El fenómeno de los menores en situación de calle se concentra especialmente en regiones del Sur Global afectadas por urbanización acelerada, desigualdad y pobreza estructural.

África, Asia y América Latina aparecen como los territorios donde la problemática resulta más visible, aunque las organizaciones advierten de que ningún país está completamente al margen.

España tampoco escapa de las dinámicas de vulnerabilidad infantil. Según la Plataforma de Infancia, el el 32,2% de los niños y adolescentes españoles se encuentra en riesgo de pobreza o exclusión social. Además, uno de cada cinco vive en situación de hacinamiento en sus hogares.

La entidad alerta de la estrecha relación entre pobreza infantil y vivienda.

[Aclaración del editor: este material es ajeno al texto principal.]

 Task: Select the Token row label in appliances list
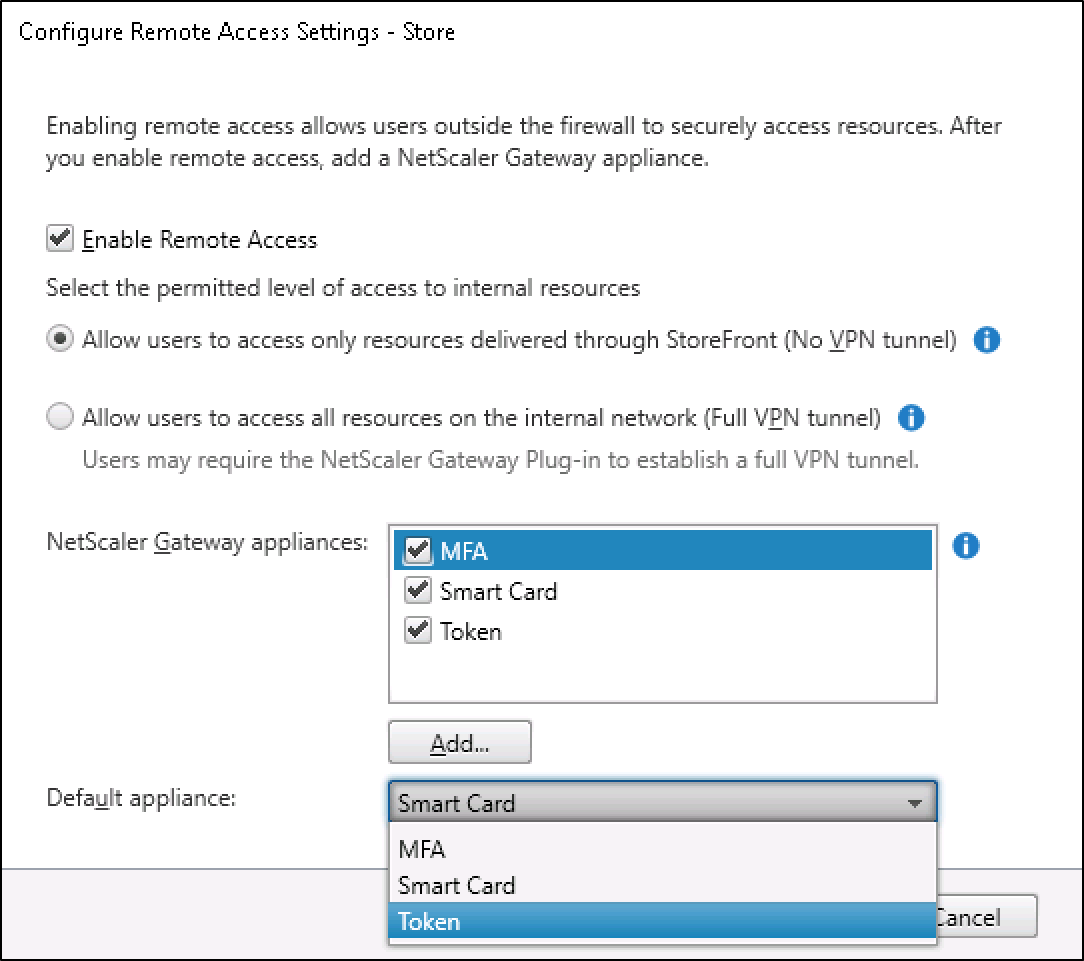(x=471, y=631)
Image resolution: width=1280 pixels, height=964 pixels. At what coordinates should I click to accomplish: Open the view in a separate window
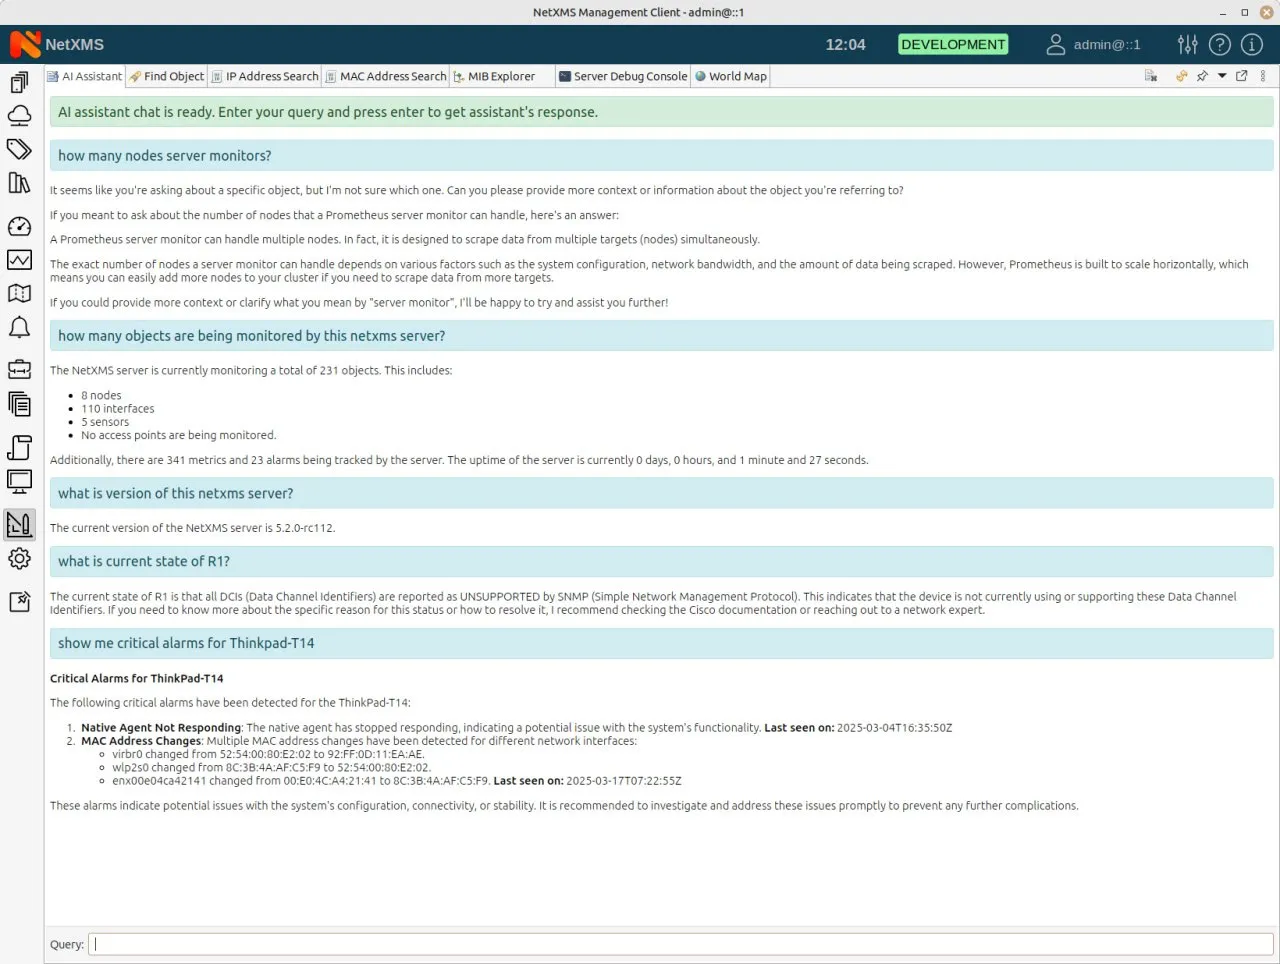(x=1242, y=75)
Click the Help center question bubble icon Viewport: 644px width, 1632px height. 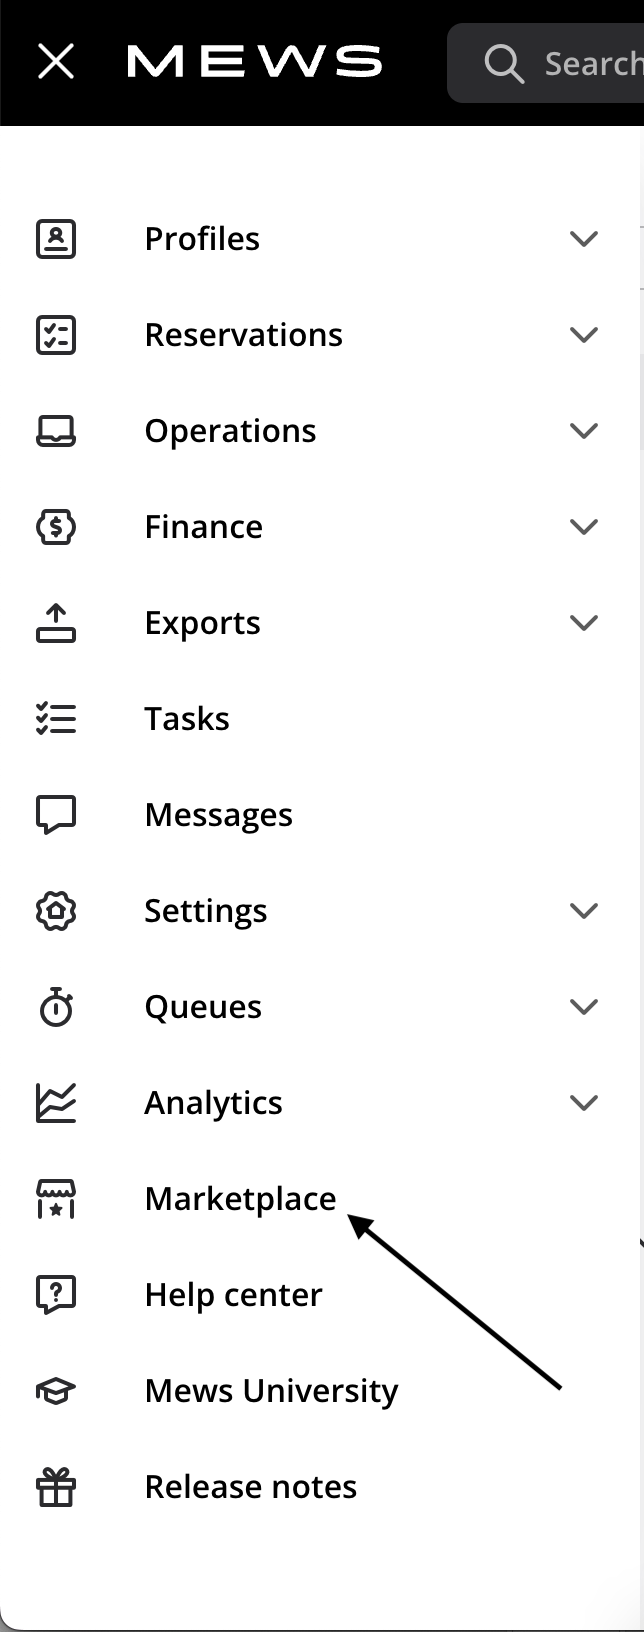[x=56, y=1295]
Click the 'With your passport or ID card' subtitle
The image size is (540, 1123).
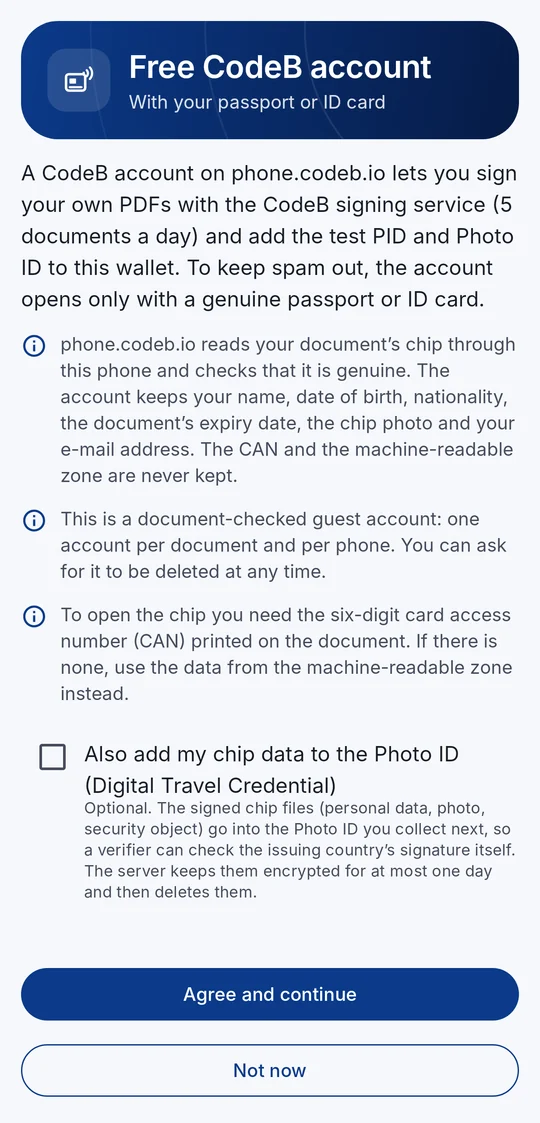257,102

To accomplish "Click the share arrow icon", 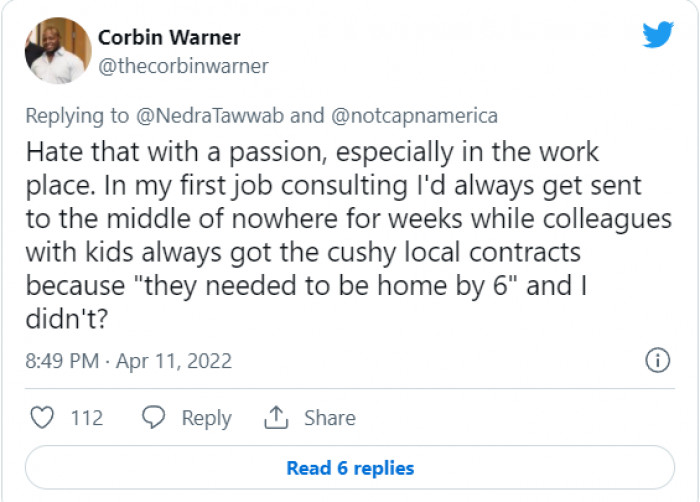I will (275, 417).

Pues, más de la mitad viven en hogares con dificultades para llegar a fin de mes y el 16,1% sufre pobreza energética.

De ahí que Ricardo Ibarra, director de la Plataforma de Infancia, reclame "políticas públicas que aborden los diversos problemas asociados a la vivienda que enfrenta la infancia más vulnerable".

Las organizaciones coinciden en que la crisis podría agravarse en los próximos años, dado que los conflictos armados, el desplazamiento forzado, el incremento de la desigualdad y la emergencia climática están intensificando muchas de las causas estructurales que empujan a los menores hacia la calle.

UNICEF advierte además de que los recortes en ayuda internacional amenazan con frenar avances logrados durante años de protección infantil. "Es fundamental mantener y ampliar programas que protejan a la infancia", sostiene Blanca Carazo.

Mientras tanto, en mercados, puertos, basureros o estaciones de tren de todo el mundo, millones de niños siguen sobreviviendo al margen de cualquier red de seguridad.

Algunos inhalan pegamento para soportar el hambre. Otros duermen bajo puentes, entre residuos o dentro de coches abandonados. Pero todos comparten la ausencia de una infancia protegida.